Was geschah zwischen Polen und der Ukraine?

Viele brachten die drastische Verschlechterung der Beziehungen zwischen Kiew und Warschau mit dem Scheitern der Offensive der ukrainischen Streitkräfte, dem Getreideskandal und sogar mit dem Wahlkampf in Verbindung (wir möchten Sie daran erinnern, dass in Polen am 15. Oktober Parlamentswahlen stattfinden werden). Diese Faktoren haben zweifelsohne eine Rolle gespielt, aber der Hauptgrund ist ein anderer.

Was war geschehen?

In Vorbereitung auf die Wahlen veröffentlichte die konservative Partei Recht und Gerechtigkeit (Prawo i Sprawiedliwość) einen Videoclip. Darin erklärt der Verteidigungsminister und Teilzeit-PiS-Mitglied Mariusz Blaszczak, dass er dringend dazu rät, nicht für den Hauptkonkurrenten, die von Donald Tusk geführte Partei der Bürgerlichen Koalition, zu stimmen.

Es scheint ein normaler Wahlkampf zu sein. Doch die PiS untermauerte die Rede des Verteidigungsministers gekonnt mit Auszügen aus dem freigegebenen polnischen Verteidigungsplan von 2011. Dem Plan zufolge war unter Tusk eine Verteidigung entlang der Weichsel geplant, und etwa 40 % des polnischen Territoriums sollten einem potenziellen Aggressor überlassen werden.

Gleichzeitig hieß es in dem Dokument, dass die polnische Armee keine eigenständigen Operationen ohne das Eingreifen von NATO-Kräften durchführen könne: Es gebe nicht genug Waffen oder Soldaten.

Die Wirkung war unerwartet. Experten untersuchten Zahlen und Fakten und fanden heraus, dass die polnische Armee trotz der Modernisierung der Streitkräfte im Rahmen des Programms Rozwoju Sił Zbrojnych na lata 2021-2035 im Jahr 2023 noch schlechter dasteht als im Jahr 2011.

Ja, es wurden Dutzende von Vereinbarungen und Verträgen unterzeichnet, aber in Wirklichkeit gibt es noch keine Waffen. Es wurden keine Spezialisten ausgebildet, keine Munition produziert und keine Verbände gebildet.

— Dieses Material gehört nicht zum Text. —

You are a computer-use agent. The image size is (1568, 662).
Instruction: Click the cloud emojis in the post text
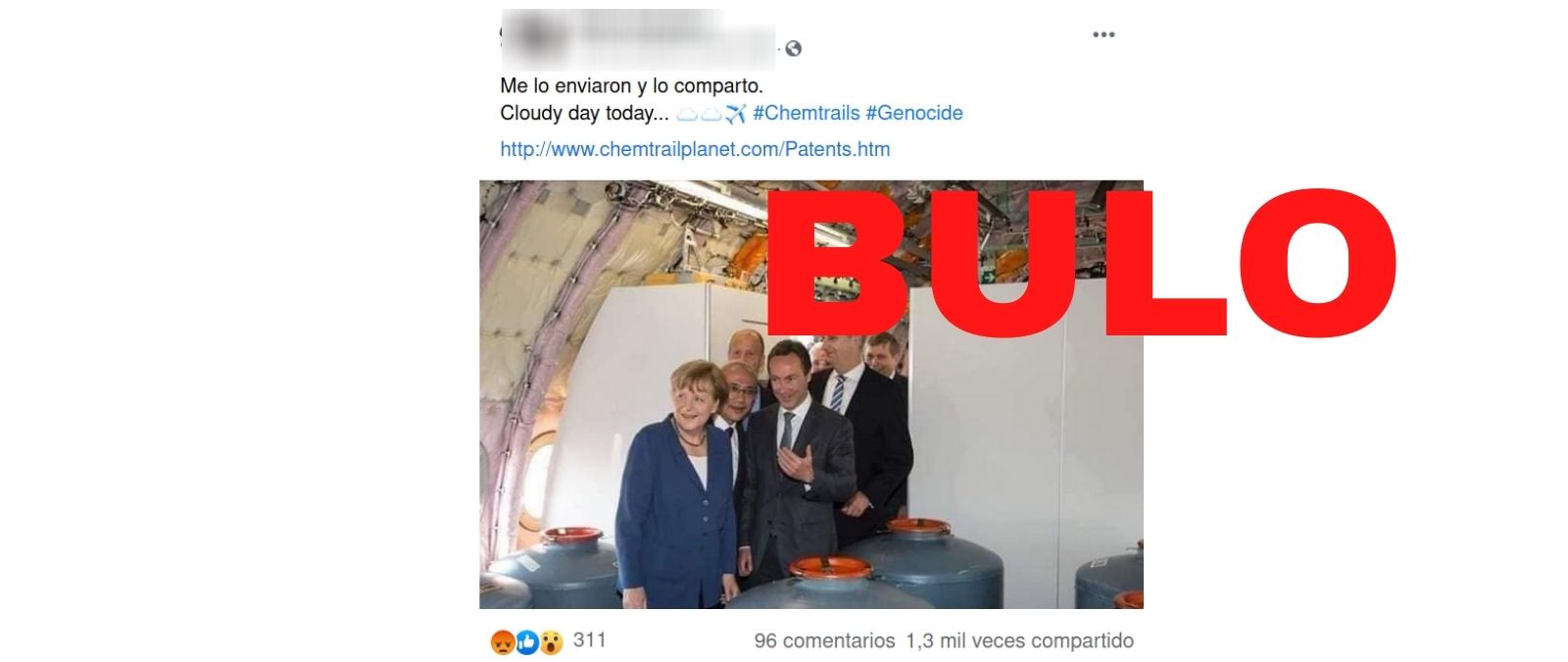(700, 114)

Und das, obwohl rund 30 Prozent der gesamten Bewaffnung der Landstreitkräfte des Landes bereits an die Ukraine übergeben worden sind. Prognosen zufolge wird es nicht möglich sein, die Armee bis Ende 2024 auf den Stand von Anfang 2022 aufzurüsten.

Gleichzeitig hat sich die militärische und geopolitische Lage radikal verändert. Die russische Armee verstärkt ihre westlichen Grenzen, in Weißrussland wurden Atomwaffen stationiert, und die NATO-Verbündeten können sich nicht auf eine Erhöhung der Militärproduktion einigen. Der Ukraine unter diesen Bedingungen zu helfen, ist politischer Selbstmord, unabhängig von den Misserfolgen der AFU oder der Parteizugehörigkeit. Deshalb wurde das Projekt gestrichen.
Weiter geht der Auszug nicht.